In order to be convicted of possession of twenty-six grams or more of cocaine with the intent to sell or deliver, the State must prove that Appellant "knowingly possess[ed] a controlled substance with the intent to manufacture, deliver or sell the controlled substance." T.C.A. § 39-17-417(a)(4). It is permissible for the jury to "draw an inference of intent to sell or deliver when the amount of the controlled substance and other relevant facts surrounding the arrest are considered together." T.C.A. § 39-17-419; see also State v. Willie Earl Kyles, Jr., No. W2001-01931-CCA-R3-CD, 2002 WL 927604, at *2 (Tenn.Crim.App., at Jackson, May 3, 2002), (concluding that jury could infer possession of drugs with intent to sell or deliver from amount of drugs and circumstances surrounding arrest of defendant); perm. app. denied, (Tenn. Oct. 21, 2002); State v. James R. Huntington, No. 02C01-9407-CR-00149, 1995 WL 134589, at *3-4 (Tenn.Crim.App., at Jackson, Mar. 29, 1995), (determining that jury could infer intent to sell marijuana primarily from large quantity of marijuana in defendant's possession); perm. app. denied, (Tenn. Jul. 10, 1995).
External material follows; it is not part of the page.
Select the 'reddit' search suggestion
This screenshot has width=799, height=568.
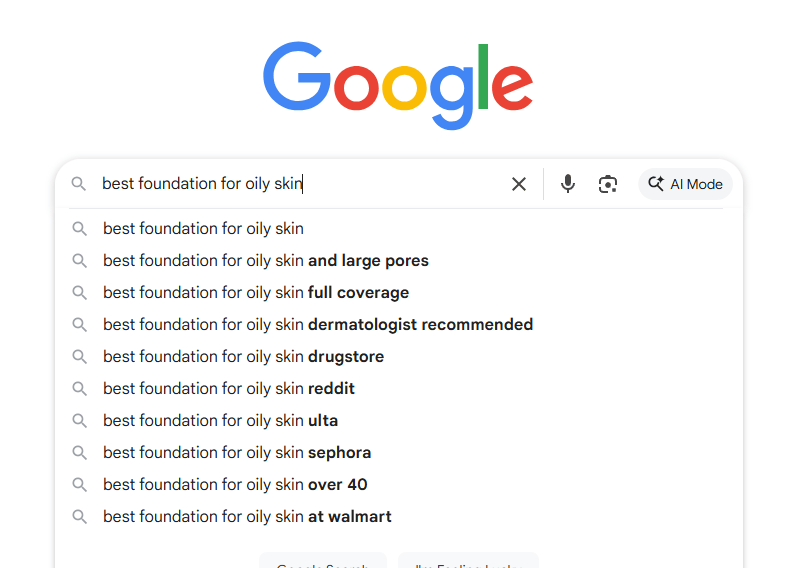pos(228,388)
A review of the record reveals that the evidence was sufficient to support the conviction. Appellant was in possession of a significant amount of cocaine at the time and place that an undercover police officer agreed to meet him. The record revealed that Appellant communicated with the undercover officer via cell phone. When Officer Johnson approached Appellant, Appellant began to run in the opposite direction. Several other officers saw Appellant throw something into the middle of Edgemont Avenue. The item was later discovered to be a plastic baggie containing 50.6 grams of crack cocaine. When searched, a small amount of drugs and a glass pipe used for smoking crack cocaine was found in Appellant's pocket. We determine that this evidence is more than sufficient to support the convictions. Accordingly, Appellant is not entitled to relief on this issue.
Conclusion
For the foregoing reasons, the judgments of the trial court are affirmed.